*** Opening Given data ***

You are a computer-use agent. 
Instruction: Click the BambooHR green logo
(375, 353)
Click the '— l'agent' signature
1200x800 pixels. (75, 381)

*** Closing Given data ***

=== Task to carry out ===
Exactly as they appear above, copy out all the records.

=== Answer to the problem ===
You are a computer-use agent. 
Instruction: Click the BambooHR green logo
(375, 353)
Click the '— l'agent' signature
1200x800 pixels. (75, 381)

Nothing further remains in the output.